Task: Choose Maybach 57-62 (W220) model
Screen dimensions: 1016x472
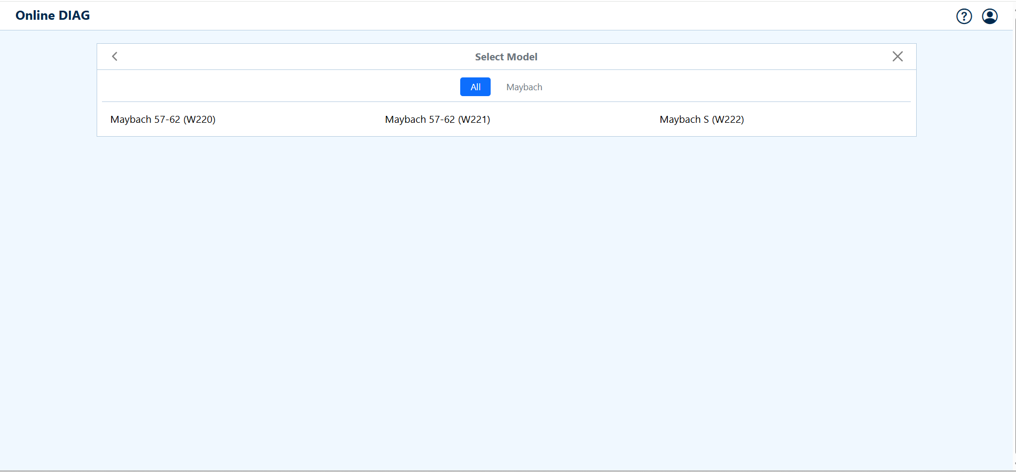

#####

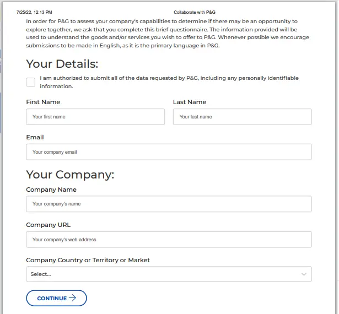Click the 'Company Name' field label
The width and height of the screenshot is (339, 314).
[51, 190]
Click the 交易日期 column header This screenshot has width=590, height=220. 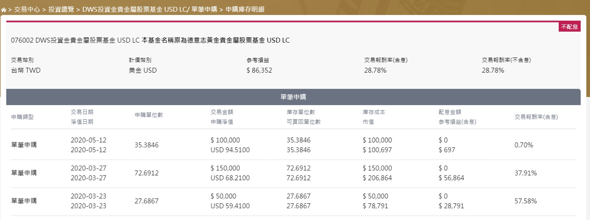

#####

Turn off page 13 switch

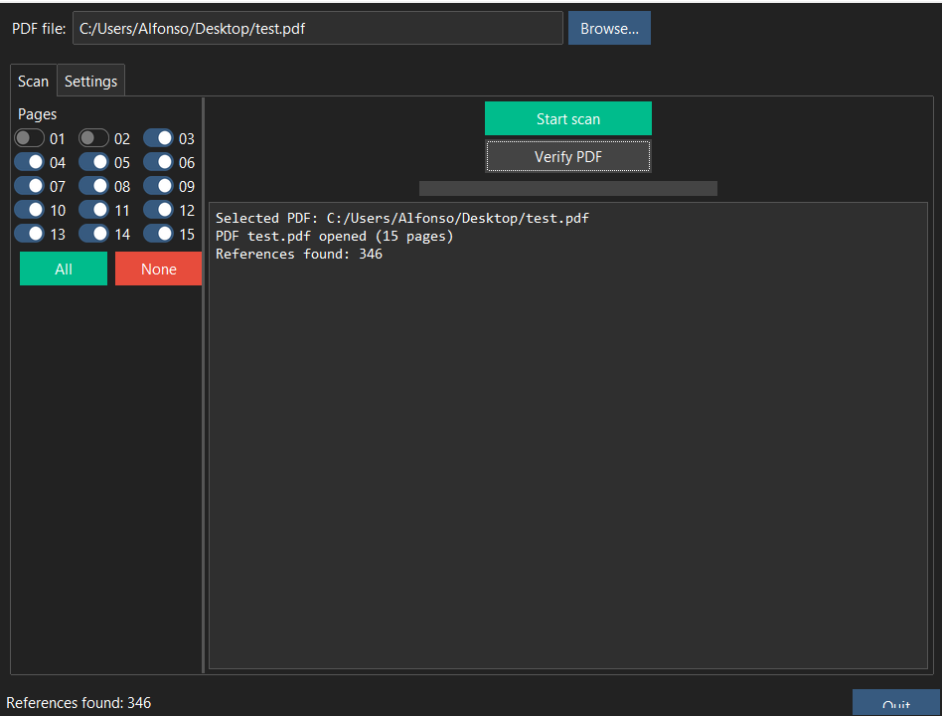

#####

**YOUR OBJECTIVE**
Of the lines above, output exactly those from the line bearing "Task: Choose Maybach 57-62 (W220) model" through the line bearing "Screen dimensions: 1016x472", inclusive.

**TASK OUTPUT**
Task: Choose Maybach 57-62 (W220) model
Screen dimensions: 1016x472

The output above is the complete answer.